▸ HOW TO COMPLETE THIS TASK:
Write only the number of lines in the entries that hold the string "date".

▸ INFORMATION GIVEN:

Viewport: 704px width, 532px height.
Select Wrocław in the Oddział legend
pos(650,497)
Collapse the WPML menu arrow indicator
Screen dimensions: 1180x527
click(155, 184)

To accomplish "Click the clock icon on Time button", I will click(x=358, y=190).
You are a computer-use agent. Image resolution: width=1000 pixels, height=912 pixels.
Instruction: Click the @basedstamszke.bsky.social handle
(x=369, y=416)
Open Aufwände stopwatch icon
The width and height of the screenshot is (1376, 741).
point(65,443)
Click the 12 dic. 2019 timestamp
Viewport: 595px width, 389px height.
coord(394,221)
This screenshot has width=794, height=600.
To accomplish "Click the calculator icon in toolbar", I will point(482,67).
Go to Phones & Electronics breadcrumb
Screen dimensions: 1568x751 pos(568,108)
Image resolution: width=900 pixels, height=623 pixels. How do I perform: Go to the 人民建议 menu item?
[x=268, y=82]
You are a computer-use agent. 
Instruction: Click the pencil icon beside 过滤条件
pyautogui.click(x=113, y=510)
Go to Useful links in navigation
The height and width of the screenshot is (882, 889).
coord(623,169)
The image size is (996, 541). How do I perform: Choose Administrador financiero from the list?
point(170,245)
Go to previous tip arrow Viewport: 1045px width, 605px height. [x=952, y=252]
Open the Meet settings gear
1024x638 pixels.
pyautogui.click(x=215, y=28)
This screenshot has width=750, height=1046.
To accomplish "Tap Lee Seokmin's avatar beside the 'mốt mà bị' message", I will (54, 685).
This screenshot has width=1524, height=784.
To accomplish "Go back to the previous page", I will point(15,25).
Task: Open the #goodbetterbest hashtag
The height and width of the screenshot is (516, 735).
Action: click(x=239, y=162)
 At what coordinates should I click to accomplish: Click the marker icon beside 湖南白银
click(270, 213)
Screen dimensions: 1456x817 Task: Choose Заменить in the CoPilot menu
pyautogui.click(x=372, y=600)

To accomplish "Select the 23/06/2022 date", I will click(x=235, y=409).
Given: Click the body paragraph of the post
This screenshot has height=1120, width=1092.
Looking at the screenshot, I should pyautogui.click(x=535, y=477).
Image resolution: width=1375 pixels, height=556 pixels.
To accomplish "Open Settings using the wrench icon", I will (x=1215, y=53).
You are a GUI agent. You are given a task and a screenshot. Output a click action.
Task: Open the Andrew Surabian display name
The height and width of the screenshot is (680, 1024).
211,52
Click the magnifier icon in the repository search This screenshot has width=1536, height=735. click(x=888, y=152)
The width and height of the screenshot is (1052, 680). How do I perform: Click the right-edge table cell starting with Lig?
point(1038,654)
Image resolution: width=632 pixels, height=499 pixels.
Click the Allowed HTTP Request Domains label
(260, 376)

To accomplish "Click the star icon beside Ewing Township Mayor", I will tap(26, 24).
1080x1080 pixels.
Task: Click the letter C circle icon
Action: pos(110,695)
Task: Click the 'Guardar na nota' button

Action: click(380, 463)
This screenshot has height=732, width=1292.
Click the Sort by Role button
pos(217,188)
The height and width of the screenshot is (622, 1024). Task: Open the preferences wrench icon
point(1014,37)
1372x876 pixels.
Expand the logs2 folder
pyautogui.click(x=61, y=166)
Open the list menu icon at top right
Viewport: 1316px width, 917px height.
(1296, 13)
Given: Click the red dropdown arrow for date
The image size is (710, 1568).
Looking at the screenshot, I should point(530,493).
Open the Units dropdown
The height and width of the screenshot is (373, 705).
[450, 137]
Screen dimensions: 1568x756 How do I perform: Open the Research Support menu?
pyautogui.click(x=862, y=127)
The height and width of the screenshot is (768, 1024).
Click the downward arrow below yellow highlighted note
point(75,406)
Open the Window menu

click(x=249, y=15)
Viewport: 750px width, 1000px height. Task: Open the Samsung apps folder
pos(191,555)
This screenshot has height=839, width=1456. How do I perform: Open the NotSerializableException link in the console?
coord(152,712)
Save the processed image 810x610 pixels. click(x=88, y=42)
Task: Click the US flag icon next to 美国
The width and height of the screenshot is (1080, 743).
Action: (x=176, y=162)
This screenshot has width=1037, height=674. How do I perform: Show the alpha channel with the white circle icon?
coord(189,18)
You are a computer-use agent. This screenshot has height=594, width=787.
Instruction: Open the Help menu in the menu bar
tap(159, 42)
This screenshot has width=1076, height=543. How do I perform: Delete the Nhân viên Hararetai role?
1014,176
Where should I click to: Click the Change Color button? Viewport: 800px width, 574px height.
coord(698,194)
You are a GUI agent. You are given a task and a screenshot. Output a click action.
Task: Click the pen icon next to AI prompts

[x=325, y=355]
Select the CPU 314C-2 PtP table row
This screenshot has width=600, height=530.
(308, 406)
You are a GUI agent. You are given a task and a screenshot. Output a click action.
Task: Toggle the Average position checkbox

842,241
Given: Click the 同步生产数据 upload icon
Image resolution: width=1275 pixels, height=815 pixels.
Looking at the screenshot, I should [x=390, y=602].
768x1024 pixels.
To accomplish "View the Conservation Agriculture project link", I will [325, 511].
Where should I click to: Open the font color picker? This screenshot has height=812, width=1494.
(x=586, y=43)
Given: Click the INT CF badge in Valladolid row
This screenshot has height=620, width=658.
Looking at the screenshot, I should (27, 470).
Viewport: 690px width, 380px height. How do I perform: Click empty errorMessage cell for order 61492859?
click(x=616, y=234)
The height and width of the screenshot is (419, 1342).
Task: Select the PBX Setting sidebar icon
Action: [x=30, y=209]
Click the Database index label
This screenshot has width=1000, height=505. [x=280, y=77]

▸ PROBLEM SOLUTION:
2